**Brano proposto**
━━━
Alla Galleria Giampaolo Abbondio un focus fotografico racconta l’amore che diventa atto estremo e perverso, spesso sublimato in poesia
“Un’umanità multiforme, che in tutti i suoi comportamenti, in tutte le sue scelte di vita – e a maggior ragione in quelle estreme e dissennate – esprimeva un bisogno di amore, quasi sempre elaborato in maniera distorta”. Le parole di Tiziano Scarpa, assieme alle illustrazioni di Massimo Giacon, si incontrano nel libro che dichiaratamente, fin dal titolo, fornisce lo spunto per questa mostra. AMAMI. Un libro che il gallerista Giampaolo Abbondio, nella veste di editore, ripubblica in seconda edizione, rivista e ampliata, per i tipi della sua etichetta Sudden Thoughts.
━━━
**Dati registrati**
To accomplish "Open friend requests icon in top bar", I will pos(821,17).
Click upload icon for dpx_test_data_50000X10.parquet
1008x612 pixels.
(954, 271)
━━━
**Cosa fare**
**A)** Come si traduce in inglese questa frase del brano: «Le parole di Tiziano Scarpa, assieme alle illustrazioni di Massimo Giacon, si incontrano nel libro che dichiaratamente, fin dal titolo, fornisce lo spunto per questa mostra.»?
**B)** Riporta fedelmente il tratto del brano che comincia con "Alla Galleria Giampaolo" e prosegue fino a "etichetta Sudden Thoughts.".
Le righe non hanno alcun legame con il brano.

**In risposta**
**A)** Tiziano Scarpa's words, together with Massimo Giacon's illustrations, come together in the book that openly, from its very title, provides the inspiration for this exhibition.

**B)**
Alla Galleria Giampaolo Abbondio un focus fotografico racconta l’amore che diventa atto estremo e perverso, spesso sublimato in poesia
“Un’umanità multiforme, che in tutti i suoi comportamenti, in tutte le sue scelte di vita – e a maggior ragione in quelle estreme e dissennate – esprimeva un bisogno di amore, quasi sempre elaborato in maniera distorta”. Le parole di Tiziano Scarpa, assieme alle illustrazioni di Massimo Giacon, si incontrano nel libro che dichiaratamente, fin dal titolo, fornisce lo spunto per questa mostra. AMAMI. Un libro che il gallerista Giampaolo Abbondio, nella veste di editore, ripubblica in seconda edizione, rivista e ampliata, per i tipi della sua etichetta Sudden Thoughts.